1. A process for the fluid catalytic cracking of a heavy-fraction oil, which comprises the step of contacting a vacuum gas oil, which has been treated with hydrogen under the hydrogen partial pressure higher than 80 kg/cm2G, with a catalyst in a fluid catalytic cracking apparatus having a regeneration zone, a reaction zone, a separation zone and a stripping zone, and under the conditions that the reaction zone outlet temperature is in the range of 550 to 630° C. and the contact time of hydrocarbons in the reaction zone is in the range of 0.01 to 1.0 sec.

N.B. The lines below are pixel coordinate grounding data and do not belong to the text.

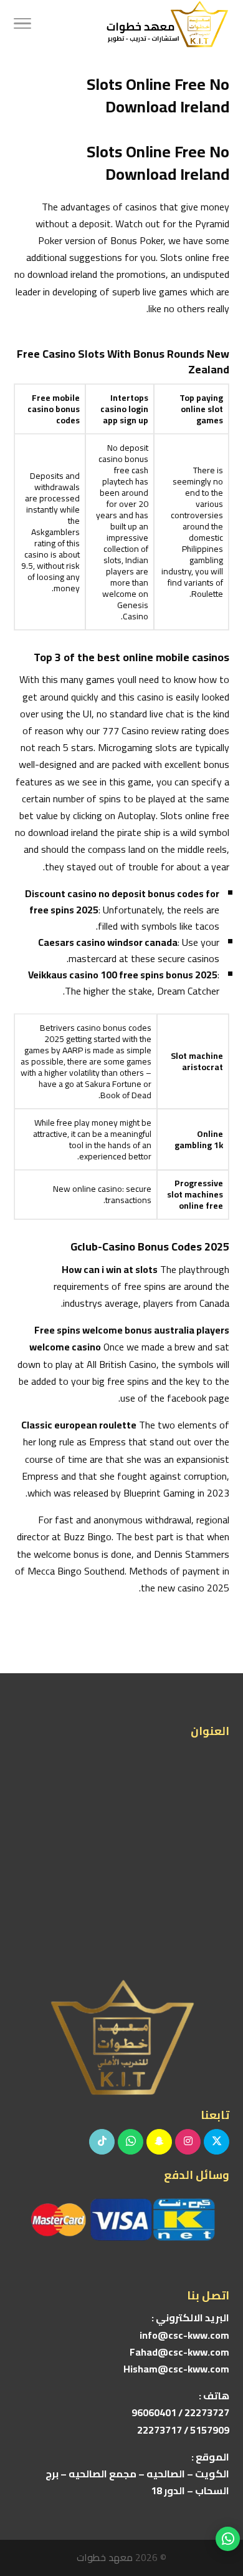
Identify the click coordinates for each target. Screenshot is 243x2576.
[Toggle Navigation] (22, 25)
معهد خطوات (105, 2557)
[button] (228, 2492)
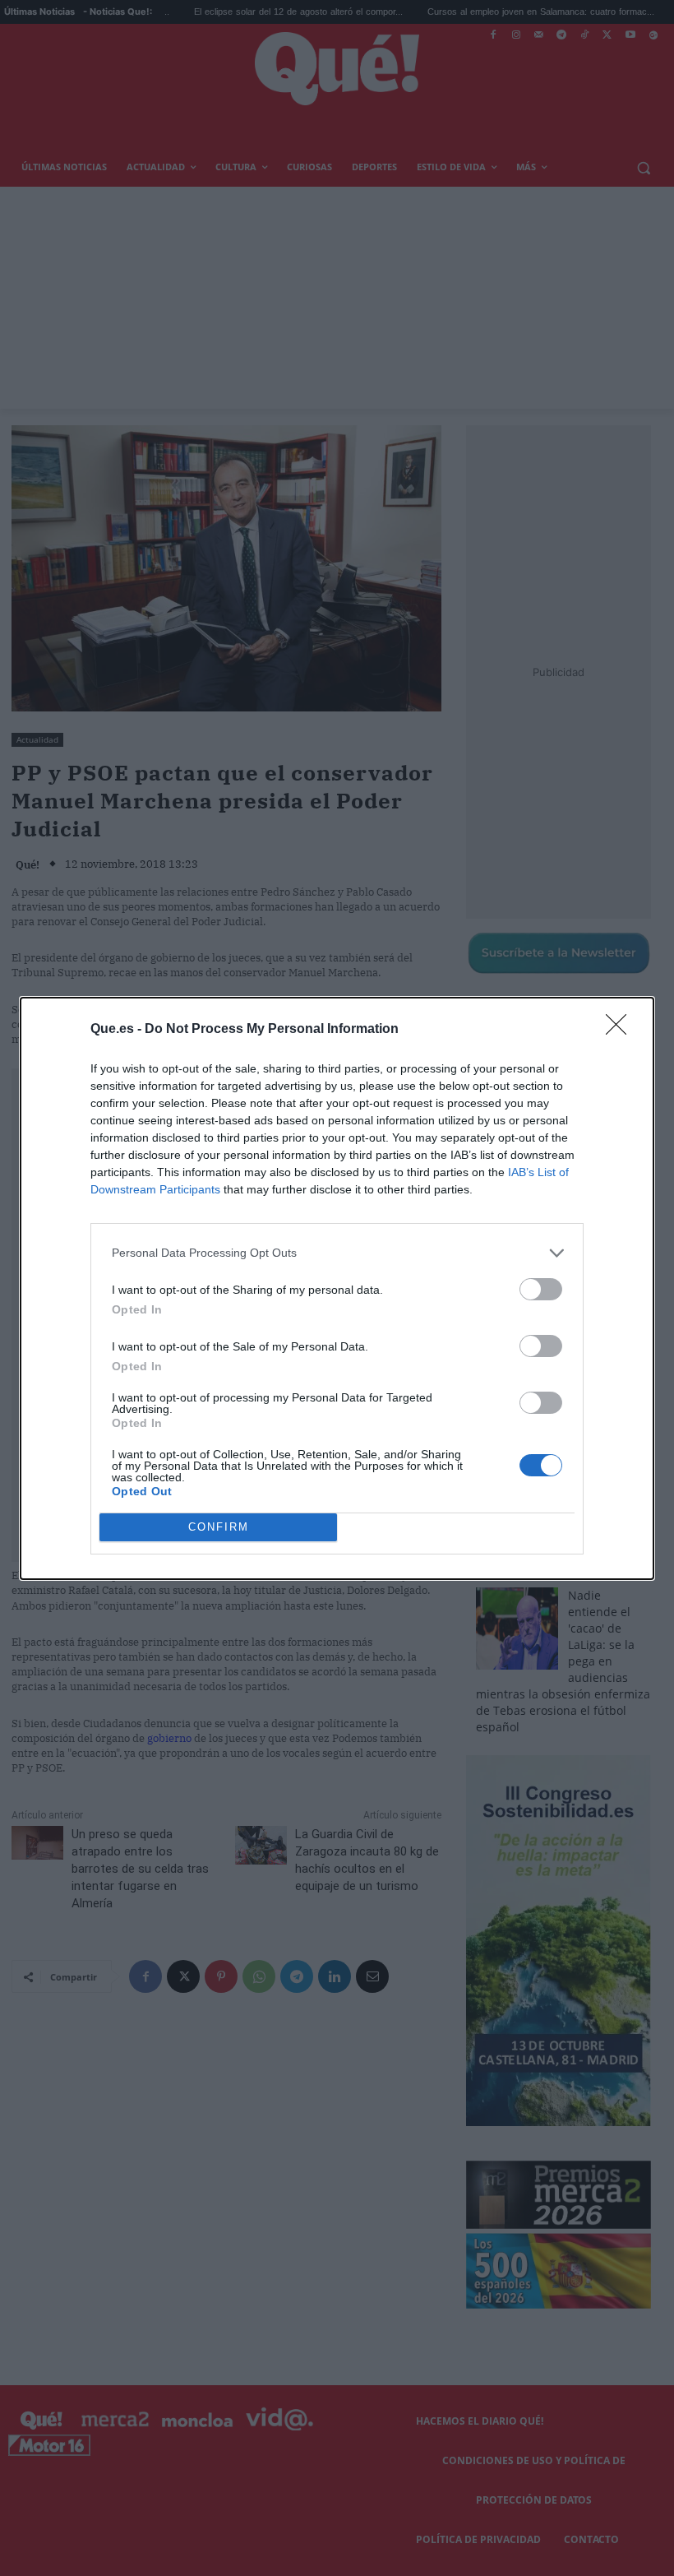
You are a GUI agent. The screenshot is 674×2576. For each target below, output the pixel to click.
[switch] (540, 1289)
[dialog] (337, 1288)
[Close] (621, 1029)
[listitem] (337, 1253)
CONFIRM (218, 1527)
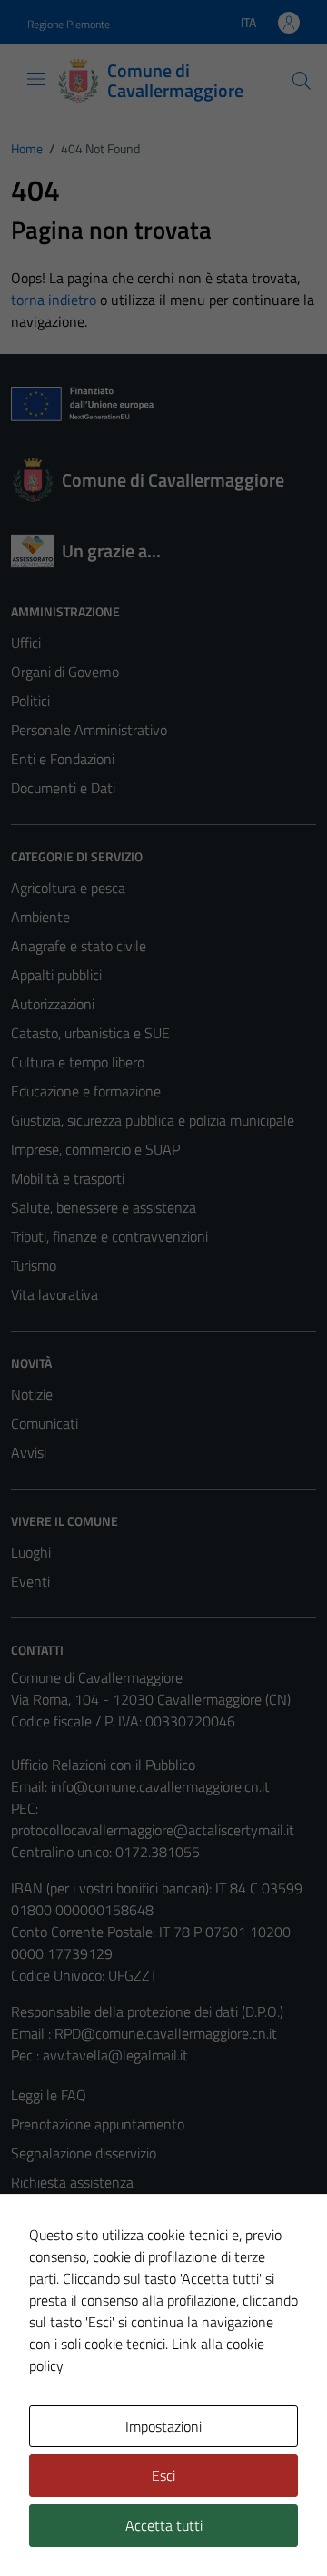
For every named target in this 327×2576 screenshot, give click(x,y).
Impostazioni (163, 2426)
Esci (163, 2475)
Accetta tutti (164, 2525)
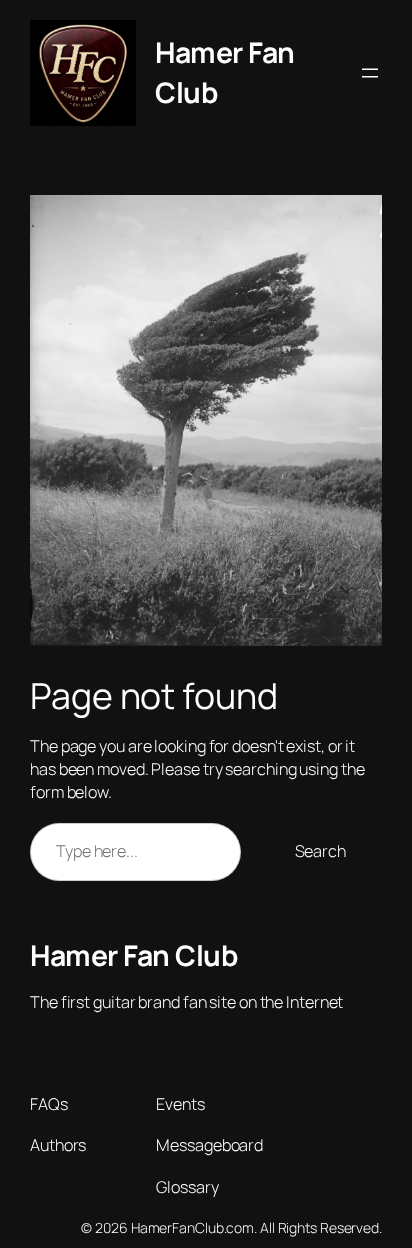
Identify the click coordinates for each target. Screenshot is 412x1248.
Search (320, 851)
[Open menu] (370, 73)
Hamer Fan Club (133, 955)
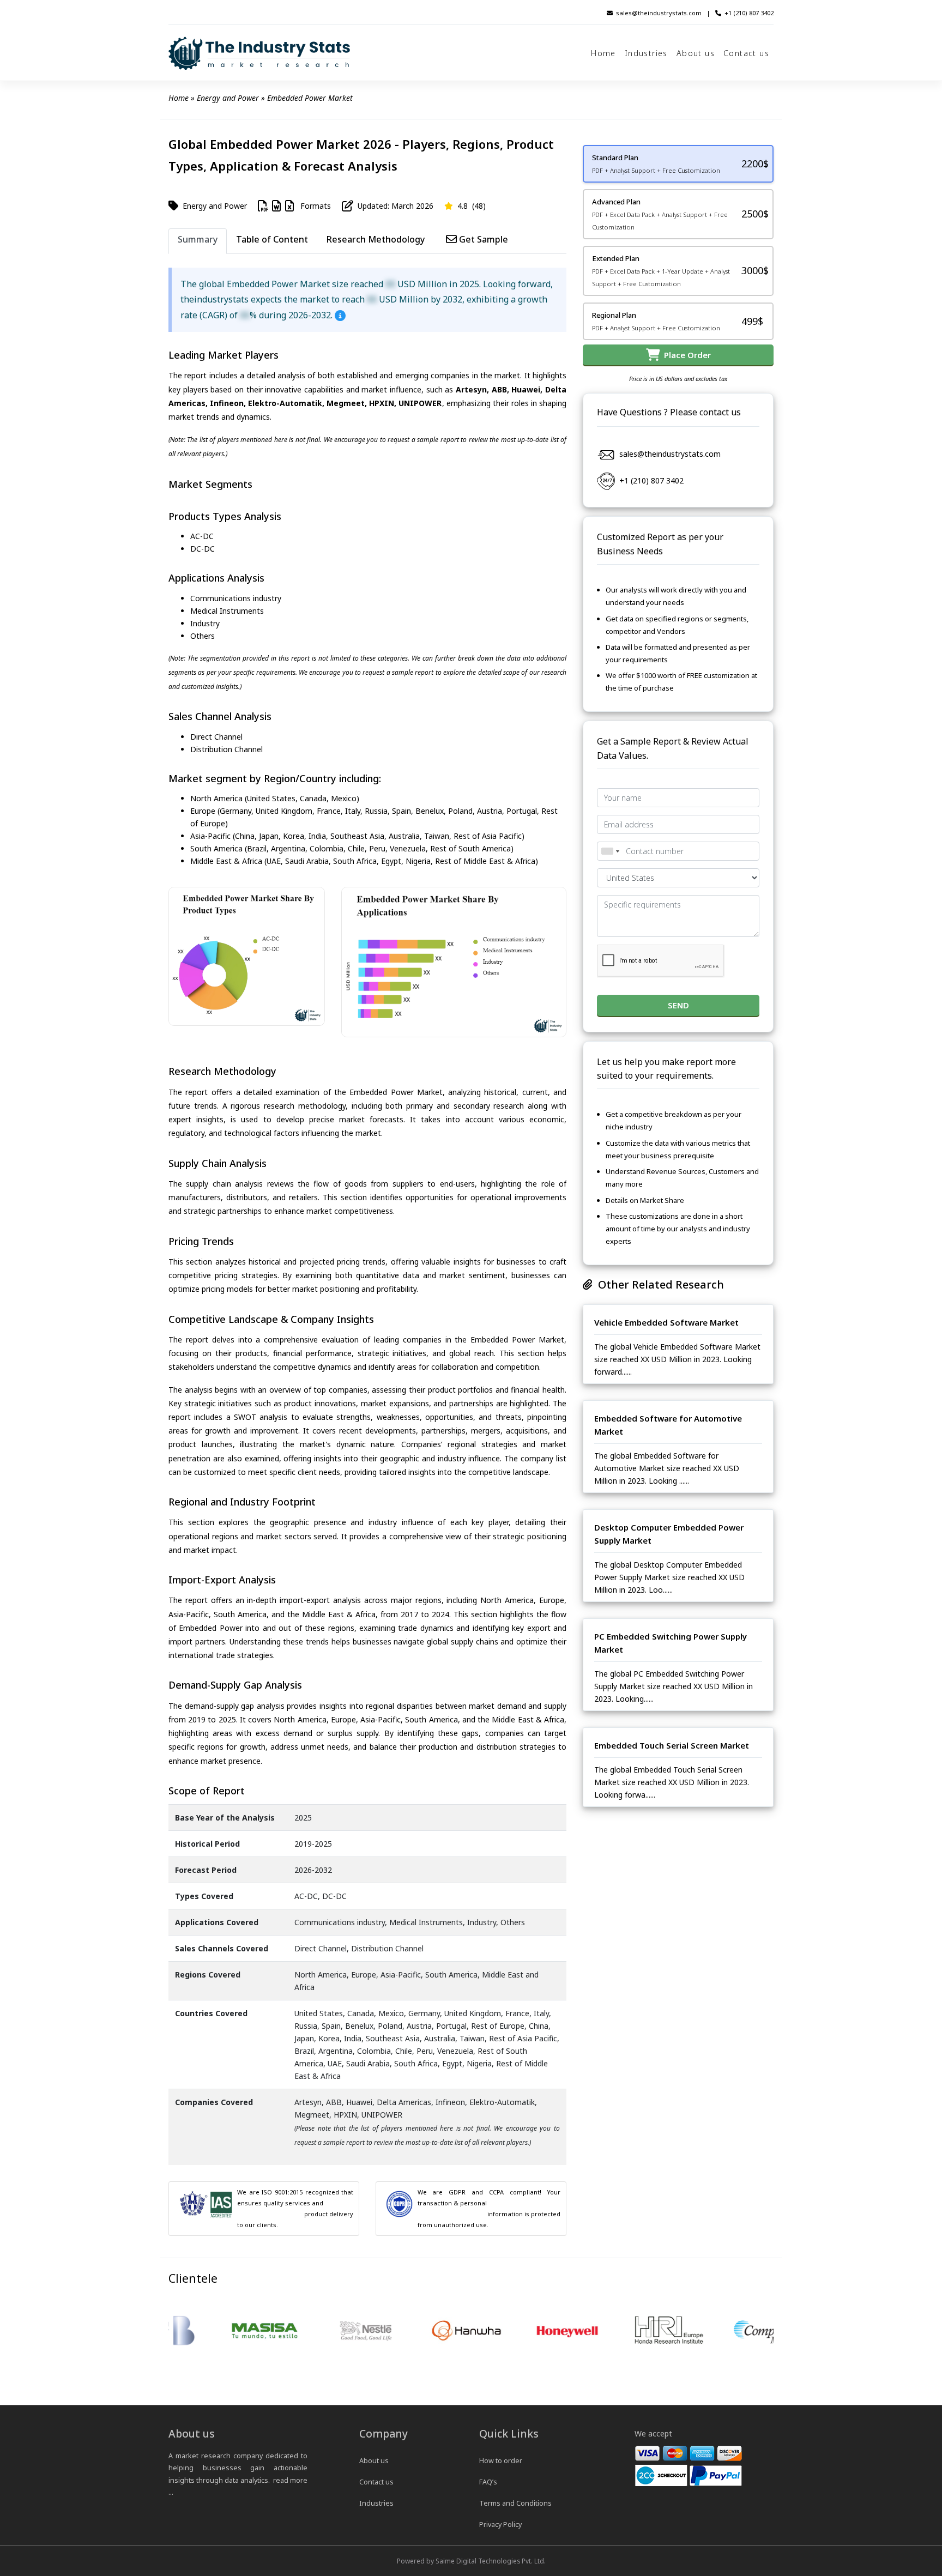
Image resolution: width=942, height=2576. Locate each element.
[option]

2. The process according to claim 1 wherein the reaction zone outlet temperature is in a range of 550 to 630° C.

3. The process according to claim 1 wherein the contact time of hydrocarbons in the reaction zone is in a range of 0.05 to 0.8 seconds.

4. The process according to claim 1 wherein the contact time of hydrocarbons in the reaction zone is in a range of 0.1 to 0.6 seconds.

5. The process according to claim 1 wherein the fluid catalytic cracking apparatus is operated at a reaction pressure of 1 to 3 kg/cm2G.

6. The process according to claim 1 wherein the fluid catalytic cracking apparatus is operated with a catalyst/oil ratio of 8 to 40 wt/wt.

7. The process according to claim 1 wherein the fluid catalytic cracking apparatus is operated with a catalyst/oil ratio of 12 to 30 wt/wt.

8. The process according to claim 1 wherein the reaction zone is a down flow-type reaction zone.

9. The process according to claim 1 wherein the heavy-fraction oil is a vacuum gas oil which has been treated with hydrogen under hydrogen partial pressure higher than 145 kg/cm2G.

10. The process according to claim 8 wherein the vacuum gas oil has been treated with hydrogen at a reaction temperature of 350 to 430° C., at an LHSV of 0.5 to 4.0 and at a H2/Oil of 1,000 to 4,000 scf/bbl.

11. The process according to claim 1 wherein the vacuum gas oil has a hydrogen content more than 13 wt %, a nitrogen content less than 0.01 wt %, a sulfur content less than 0.1 wt %, a specific gravity at 15° C. of 0.80 to 0.85 g/cm3, an aniline point of 100 to 130° C., a 10 vol % distillation point of 250 to 470° C., a 50 vol % distillation point of 300 to 520° C. and a 90 vol % distillation point of 340 to 560° C.

12. The process according to claim 10 wherein the hydrogen content is more than 13.5 wt %, the nitrogen content is less than 0.005 wt %, the 10 vol % distillation point is in the range of 340 to 420° C., the 50 vol % distillation point is in the range of 400 to 500° C., and the 90 vol % distillation point is in the range of 470 to 550° C.